Recensioni
4 Ottobre 2014
Al Palazzo Blu una ricca e attenta selezione di opere provenienti dal Centre George Pompidou di Parigi

Amedeo Modigliani et ses amis a Pisa

di Redazione | 3 min

unnamed (16)È dedicata ad Amedeo Modigliani, grande e controverso artista, un altro Italien de Paris, la mostra offerta da oggi nelle suggestive sale di Palazzo Blu di Pisa, una ricca e attenta selezione di opere provenienti dal Centre George Pompidou di Parigi insieme con magnifici capolavori provenienti dalle principali collezioni pubbliche e private, italiane e straniere che ricreeranno l’atmosfera culturale in cui maturò la straordinaria ed entusiasmante esperienza della pittura dell’epoca e la vicenda artistica di Modigliani dal periodo della sua formazione a Livorno fino al suo trasferimento a Parigi, nel 1906, nella costante e irrequieta ricerca del nuovo.

È nella Parigi della cultura avanguardista, quella dei Fauves, tra amici quali Marc Chagall, Max Jacob, Georges Braque, Jean Cocteau che il dissoluto e celebre artista e tombeur de femmes, matura la sua poetica stilistica, influenzato fortemente da Picasso, Toulouse-Lautrec, Cézanne. Questa esposizione, la cui curatela scientifica è affidata a Jean Michel Bouhours, accreditato studioso di Modigliani e curatore del dipartimento delle collezioni moderne del Centre Pompidou, intende presentare la produzione artistica di Amedeo Modigliani nel contesto della cosiddetta Scuola di Parigi.

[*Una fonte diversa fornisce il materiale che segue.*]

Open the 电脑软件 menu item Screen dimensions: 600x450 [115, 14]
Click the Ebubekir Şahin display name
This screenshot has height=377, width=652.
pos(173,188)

Con tale termine, coniato dal critico d’arte André Warnod, si è soliti indicare un manipolo di artisti, per lo più di origine ebraica che, discriminati nei loro paesi d’origine, si riunirono a Parigi, la Città aureolata degli audaci, la Ville Lumière per eccellenza, già patria degli Impressionisti e di molti altri movimenti fin de siècle come il Simbolismo che diverrà fondante punto di riferimento anche per il lancio del Futurismo, per volontà del suo fondatore, Filippo Tommaso Marinetti. Reticenti verso l’Astrattismo più spregiudicato di molte avanguardie storiche del tempo quali Cubismo, Futurismo, Dada e Surrealismo, gli esponenti della Scuola di Parigi preferirono sperimentare la loro modernità pittorica rimanendo entro parametri figurativi.

La mostra è stata concepita a partire da un corpus di circa 70 opere appartenenti alle collezioni del Centre Pompidou, (Museo nazionale di arte moderna/ Centro di creazione industriale, il cosiddetto Beaubourg) di Parigi. La prima tela di Modigliani entrò a far parte delle collezioni del Museo Nazionale di Arte Moderna nel 1932, successivamente verso la fine degli anni ’40 e l’inizio anni ’50, con l’acquisto di due teste in pietra e della straordinaria tempera raffigurante una Cariatide, si costituì una prima significativa raccolta di opere. Seguirono altri acquisti, donazioni e dazioni che contribuirono all’arricchimento del fondo Amedeo Modigliani.

Una quarantina di ulteriori opere di Modigliani sono state prese in prestito da altri musei francesi, italiani o da collezionisti privati. Tra questi val al pena di sottolineare, in modo particolare, l’impegno del Museo dell’Orangerie di Parigi che ha accettato di prestare le proprie opere di Amedeo Modigliani, provenienti dalla collezione Jean Walter et Paul Guillaume.

A completare il percorso espositivo, una significativa selezione di sculture di Modigliani e dei grandi scultori dell’epoca come il celebre Constantin Brancusi e ancora una eccezionale serie di fotografie scattate da Brancusi stesso. Un’opportunità unica, dunque, per rivisitare una fondamentale stagione culturale che ha influenzato l’intera produzione artistica europea.

In concomitanza con la mostra di Palazzo Blu, il Museo Nazionale di San Matteo ospiterà i “Falsi Modigliani”, un’esposizione che riunisce tre sculture di teste erroneamente attribuite a Modigliani e che rappresenta un’occasione unica per ammirare da vicino questi celebri falsi che tanto scalpore fecero anni fa, esito di un colossale scherzo di tre giovani universitari livornesi molto intraprendenti che sortì l’effetto di mettere in ridicolo l’intero sistema della cultura italiano rappresentato, allora, al suo massimo livello, dai responsabili delle sovrintendenze (come Dario Durbé) e dai più famosi critici d’arte (come Cesare Brandi o Giulio Carlo Argan), oltre che mettere sotto accusa la gestione dei beni culturali livornese e nazionale.